Who chooses the Oscar winners?
The race for the Oscars usually begins in November when studios with a chance in any of the categories begin canvassing the almost 6,000 members of the Academy of Motion Picture Arts and Sciences.
New rules prohibit gifts and other gimmicks, so the principal methods of campaigning are advertisements in trade papers and on their airwaves, free screenings and the mailing of DVDs.
Nomination ballots are mailed to Academy members in late December and are due back to international accounting firm PricewaterhouseCoopers in January.

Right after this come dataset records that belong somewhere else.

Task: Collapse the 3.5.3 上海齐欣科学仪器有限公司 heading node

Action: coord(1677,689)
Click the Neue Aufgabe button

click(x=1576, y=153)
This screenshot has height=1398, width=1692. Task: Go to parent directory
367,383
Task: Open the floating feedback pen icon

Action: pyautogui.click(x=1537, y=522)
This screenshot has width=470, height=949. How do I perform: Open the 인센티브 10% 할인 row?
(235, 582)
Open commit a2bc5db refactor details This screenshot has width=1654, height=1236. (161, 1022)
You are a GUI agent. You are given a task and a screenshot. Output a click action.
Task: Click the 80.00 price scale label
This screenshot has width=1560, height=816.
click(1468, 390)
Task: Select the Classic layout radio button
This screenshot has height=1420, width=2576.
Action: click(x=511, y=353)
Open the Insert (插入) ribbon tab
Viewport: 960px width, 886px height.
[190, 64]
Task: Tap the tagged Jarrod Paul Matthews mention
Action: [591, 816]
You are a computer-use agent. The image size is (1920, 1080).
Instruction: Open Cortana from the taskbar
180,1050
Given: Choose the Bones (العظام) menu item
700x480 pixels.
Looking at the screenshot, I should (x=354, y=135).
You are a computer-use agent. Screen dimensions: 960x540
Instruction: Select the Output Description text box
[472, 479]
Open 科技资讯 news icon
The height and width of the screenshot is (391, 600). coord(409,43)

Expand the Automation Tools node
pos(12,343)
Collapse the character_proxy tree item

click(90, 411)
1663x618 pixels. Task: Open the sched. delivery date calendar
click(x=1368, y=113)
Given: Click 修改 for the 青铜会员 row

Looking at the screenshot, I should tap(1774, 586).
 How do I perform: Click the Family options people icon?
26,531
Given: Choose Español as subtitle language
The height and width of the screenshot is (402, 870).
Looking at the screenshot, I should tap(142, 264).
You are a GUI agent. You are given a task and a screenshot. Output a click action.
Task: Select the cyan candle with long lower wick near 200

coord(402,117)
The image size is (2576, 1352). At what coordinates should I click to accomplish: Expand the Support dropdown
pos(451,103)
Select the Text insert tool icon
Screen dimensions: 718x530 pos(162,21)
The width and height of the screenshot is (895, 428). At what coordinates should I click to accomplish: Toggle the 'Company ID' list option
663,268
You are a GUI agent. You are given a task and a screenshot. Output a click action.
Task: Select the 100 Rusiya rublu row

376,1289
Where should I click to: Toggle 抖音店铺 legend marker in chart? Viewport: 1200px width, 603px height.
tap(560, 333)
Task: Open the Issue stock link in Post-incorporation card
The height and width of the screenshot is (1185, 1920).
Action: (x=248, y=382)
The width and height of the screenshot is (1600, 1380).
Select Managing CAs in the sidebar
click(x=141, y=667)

Regular awards are presented for outstanding individual or collective film achievements in up to 25 categories. Members from each of the trade branches of the Academy vote to determine the nominees in their respective categories - actors nominate actors, film editors nominate film editors and so on.
However, within the Animated Feature Film and Foreign Language Film categories, nominations are selected by vote of multi-branch screening committees.
All voting members are eligible to select the Best Picture nominees.
The results of the nomination balloting are announced in the third week of January. Final ballots are mailed to voting members in late-January and are due back the Tuesday prior to Oscar Sunday for final tabulation.
The Academy's entire active membership is eligible to select Oscar winners in all categories, although in five - Animated Short Film, Live Action Short Film, Documentary Feature, Documentary Short Subject and Foreign Language Film - members can vote only after attesting that they have seen all of the nominated films in those categories.
After final ballots are tabulated, only two partners of PricewaterhouseCoopers know the results until the envelopes are opened onstage during the Academy Awards presentation.
The 81st annual Academy Awards will be held Sunday in Los Angeles (Monday morning in India).